Cette décision, rendue par un jury lors d’un procès fédéral dans le Delaware le 9 août 2024, s’est conclue par l’octroi de 25 millions de dollars de dommages-intérêts et de redevances futures à verser à Finch.
Les stratégies commerciales en matière de propriété intellectuelle ne sont presque jamais gagnées ou perdues lors d’une seule escarmouche judiciaire, mais qu’est-ce que cela pourrait signifier concrètement pour Ferring, pour Finch et, en fait, pour l’ensemble de la communauté des développeurs de produits thérapeutiques pour le microbiome ?
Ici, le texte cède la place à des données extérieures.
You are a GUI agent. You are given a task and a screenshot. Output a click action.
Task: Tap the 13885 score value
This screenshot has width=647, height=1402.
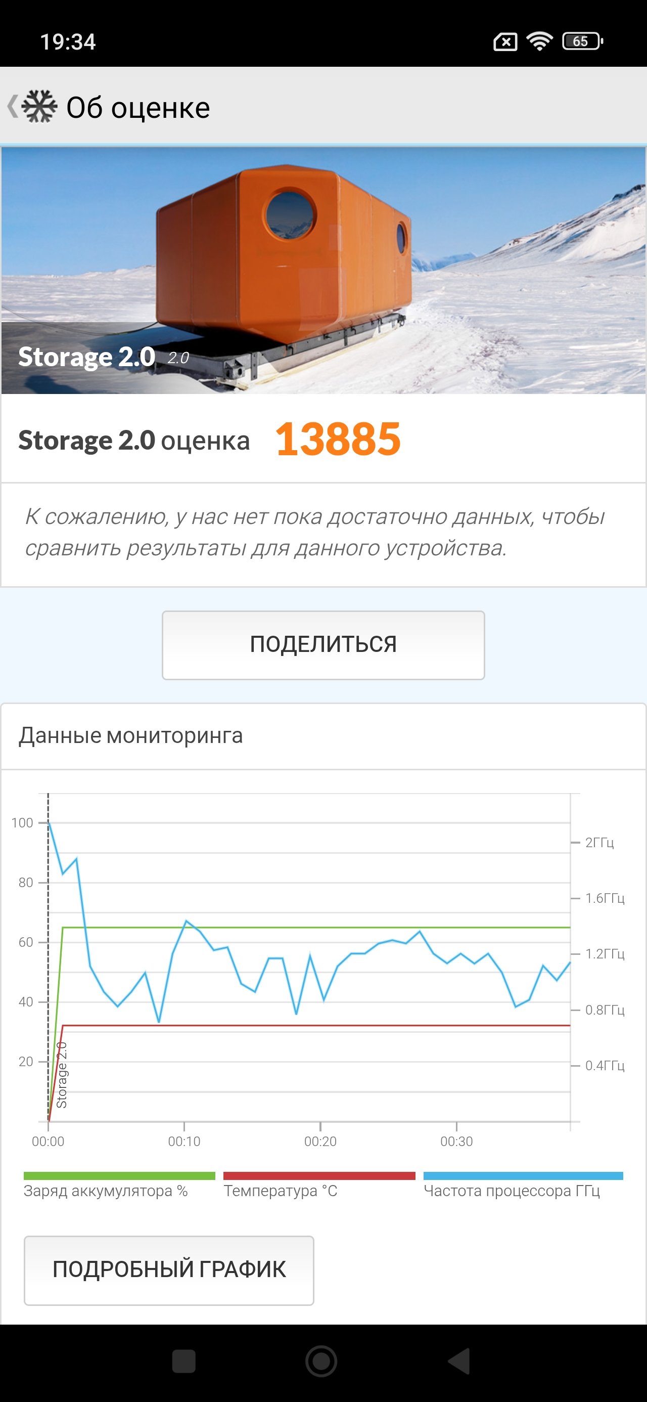[338, 439]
Ces procédures ont d’abord été intentées par Ferring en décembre 2021 pour demander un jugement d’invalidité ou de non-contrefaçon pour sept brevets détenus par Finch. Vraisemblablement, cela faisait partie d’une stratégie visant à « ouvrir la voie » aux États-Unis pour le lancement de son produit REBYOTA®, un produit dont la vente aux États-Unis a été approuvée par la FDA en 2022. Au cours du litige, des brevets supplémentaires ont été ajoutés dans des demandes reconventionnelles et d’autres ont été abandonnés. Seuls trois brevets sont restés après les différents cycles de soumissions pour être pris en compte dans la décision finale. Les revendications jugées à la fois valides et enfreintes par les activités de Ferring seraient, semble-t-il, largement caractérisées comme :
- Un produit de lavement pour traiter l’infection à difficile, qui comprend du polyéthylène glycol comme cryoprotecteur pour la protection des bactéries fécales non pathogènes viables du produit (revendication 16 du brevet américain n° 10 675 309).
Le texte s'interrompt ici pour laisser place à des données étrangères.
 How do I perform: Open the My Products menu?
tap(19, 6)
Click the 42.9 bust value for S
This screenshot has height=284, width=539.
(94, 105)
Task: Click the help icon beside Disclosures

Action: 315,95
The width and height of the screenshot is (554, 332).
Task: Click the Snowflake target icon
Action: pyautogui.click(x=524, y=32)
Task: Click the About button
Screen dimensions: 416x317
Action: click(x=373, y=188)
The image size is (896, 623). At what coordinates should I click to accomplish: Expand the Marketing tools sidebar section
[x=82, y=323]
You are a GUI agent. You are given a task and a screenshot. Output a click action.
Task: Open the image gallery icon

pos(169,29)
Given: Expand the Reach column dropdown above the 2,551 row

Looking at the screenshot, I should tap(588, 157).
- Un système d’administration de lavement qui comprend un récipient scellé contenant une composition pharmaceutique. La composition comprenant un cryoprotecteur et une bactérie fécale non pathogène viable. Le système protégeant les bactéries fécales de la destruction lorsque le récipient scellé est congelé ou exposé à l’air (revendication 2 du brevet américain n° 11 541 080)
- Une méthode de diminution de l’abondance relative d’un ou de plusieurs membres du phylum Proteobacteria d’au moins 10 % chez un patient, tout en augmentant la diversité du microbiote fécal de ce patient, en administrant au moins 6 classes spécifiées de bactéries toutes dérivées d’un extrait fécal et après traitement à l’aide d’un tamis de 0,5 mm (revendication 7 du brevet américain n° 10 251914.
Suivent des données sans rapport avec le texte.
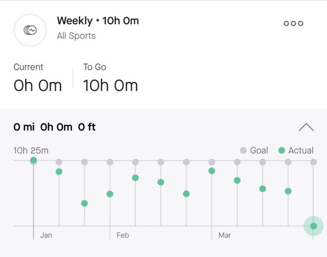Image resolution: width=327 pixels, height=257 pixels.
Task: Select the Feb month label
Action: click(123, 235)
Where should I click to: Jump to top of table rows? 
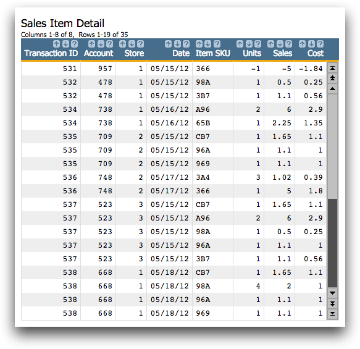click(332, 68)
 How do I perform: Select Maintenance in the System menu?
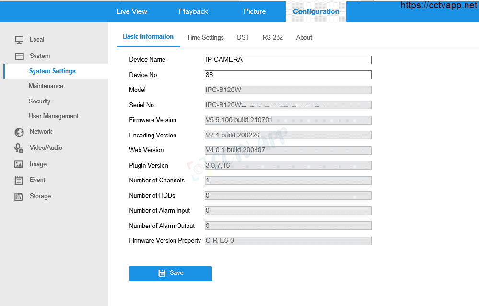pos(46,86)
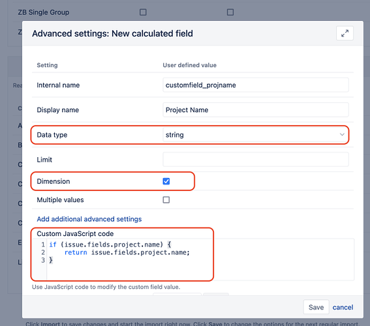Screen dimensions: 370x326
Task: Click line number 3 in code gutter
Action: pyautogui.click(x=43, y=260)
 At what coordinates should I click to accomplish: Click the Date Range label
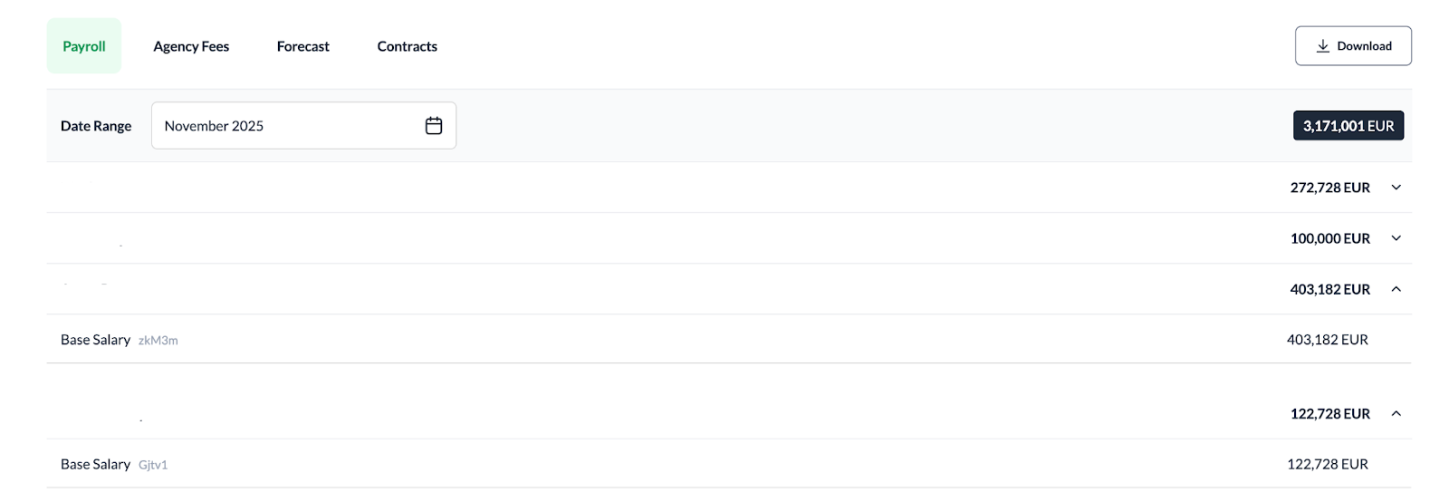point(96,126)
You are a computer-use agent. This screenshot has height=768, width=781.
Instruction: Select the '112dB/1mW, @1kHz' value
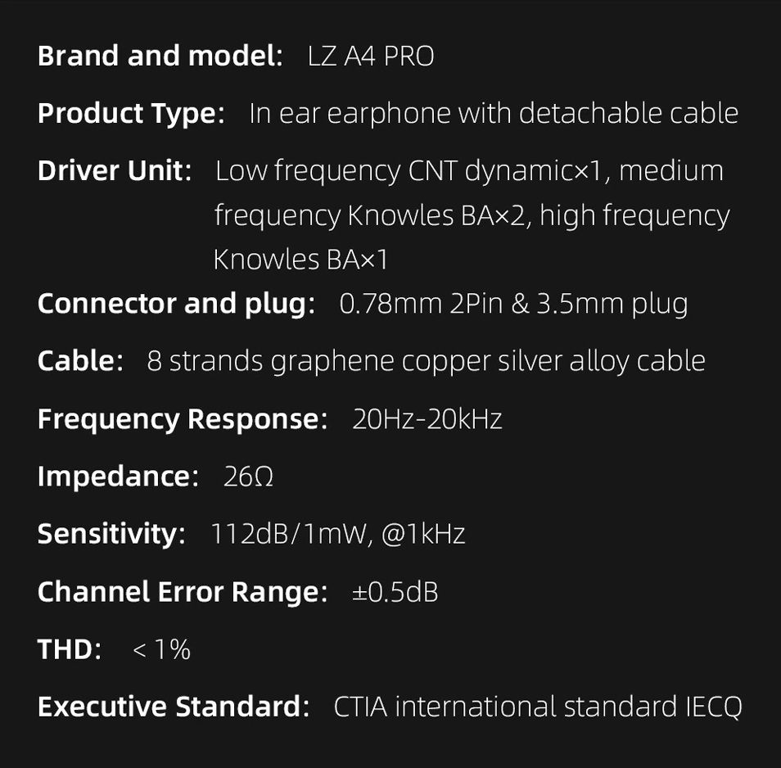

Pour que le jury conclue comme il l’a fait, il n’a pas pu être convaincu par les arguments de Ferring selon lesquels l’objet des revendications 2 et 16 ci-dessus était évident au moment où l’objet de ces revendications a été déposé pour la première fois par Finch en 2011, et que l’objet de la revendication 7 ci-dessus n’était pas accompagné, lors du dépôt, de preuves suffisantes pour démontrer que les inventeurs étaient en possession de toute la portée de l’invention revendiquée.
Où cela laisse-t-il Ferring ? Elle peut bien sûr accepter les conclusions et intégrer le paiement des dommages-intérêts, et l’obligation permanente de verser des redevances à Finch, dans son coût d’exploitation aux États-Unis. Il est toutefois important de noter que ces procédures ont été menées devant un jury, qui a dû examiner des arguments techniques complexes avant de tirer ses conclusions. Ferring a la possibilité de faire appel de cette décision. Un appel porterait ses arguments devant un collège de juges, plutôt que devant un jury. Si Ferring estime qu’un tel collège est plus susceptible d’apprécier les aspects techniques de son argument, on s’attendrait à ce qu’un appel soit interjeté. Une option moins probable serait que Ferring modifie des aspects clés de son produit afin de réduire le risque que le produit modifié soit jugé contrefaire les revendications ci-dessus (p. ex., éviter l’utilisation de polyéthylène glycol). De telles actions risquent bien sûr d’entraîner la perte des autorisations de mise sur le marché de la FDA pour la vente de son produit aux États-Unis, et le coût de la reprise du processus de demande d’une telle approbation pourrait être commercialement prohibitif.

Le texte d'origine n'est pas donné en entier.